The defendant presented to the court a number of requests to charge the jury covering more than four pages of the printed record. The failure of the court to comply with each of these requests is assigned as error. It was the duty of the court to state to the jury the issues which were presented for its determination upon the evidence, and such principles of law as might be necessary for their proper determination upon the facts as they should be found to exist, and to make this statement in as simple, orderly, clear and precise a manner as it reasonably could under the circumstances.Rosenstein v. Fair Haven W. R. Co.,78 Conn. 29; Hartford v. Champion, 58 id. 268. An examination of the charge discloses that this duty was performed; nor was any subject involved in the requests omitted. The court was under no duty to notice the requests specifically, and the instructions given are to be commended in that they were in the language of the court and framed in an orderly manner and judicial spirit and avoided what we have recently had frequent occasion to condemn as an unsatisfactory and dangerous practice. Rosenstein v. Fair Haven W. R. Co., 78 Conn. 29; Carney v. Hennessey, 77 id. 577;Shailer v. Bullock, 78 id. 65.

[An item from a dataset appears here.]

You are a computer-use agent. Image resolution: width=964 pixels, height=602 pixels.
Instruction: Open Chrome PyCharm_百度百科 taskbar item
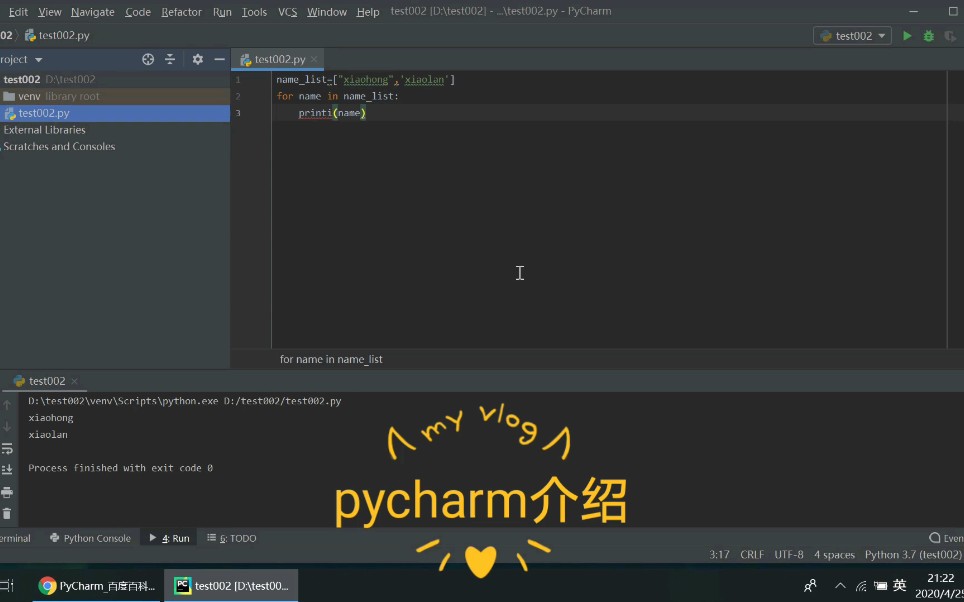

One of the requests asked the court to give to the jury certain somewhat extended instructions upon the subject of privileged occasions and privileged communications, with especial reference to occasions where the one making the communication is, as was the defendant in this case, a volunteer without interest, confidential relation, or duty, *368 save such as might arise from a personal sense of social or moral duty. The court refused to comply with this request, and told the jury that in view of the volunteer capacity of the defendant, the nature and contents of the letters, and their anonymous character, they were not privileged communications. This action of the court is especially complained of. We are under no necessity of considering the bearing which the anonymous character of the communications in question has upon the question of privilege. It is sufficient that there is nothing disclosed in the facts and circumstances of this case upon which a claim of privilege could be made for them had they been signed by the writer. Defamatory communications made by a volunteer without interest, confidential relation, or other duty than a moral or social one, are never privileged unless made in good faith and in an honest belief in their truth and with an honest intent to perform the duty. Atwater v. Morning NewsCo., 67 Conn. 504; Odgers on Libel Slander, 213 et seq. This defendant was not heard to say, nor did he claim to have proved, that he sent the letters in good faith and under a sense of a duty. On the contrary, he strenuously denied all knowledge of them. The court was therefore quite right in giving the instruction it did, and in not sending to the jury an issue which was not in the case.

The charge is complained of in three other minor particulars. It is sufficient to say of these passages that they are unexceptionable.

There is no error.

In this opinion the other judges concurred.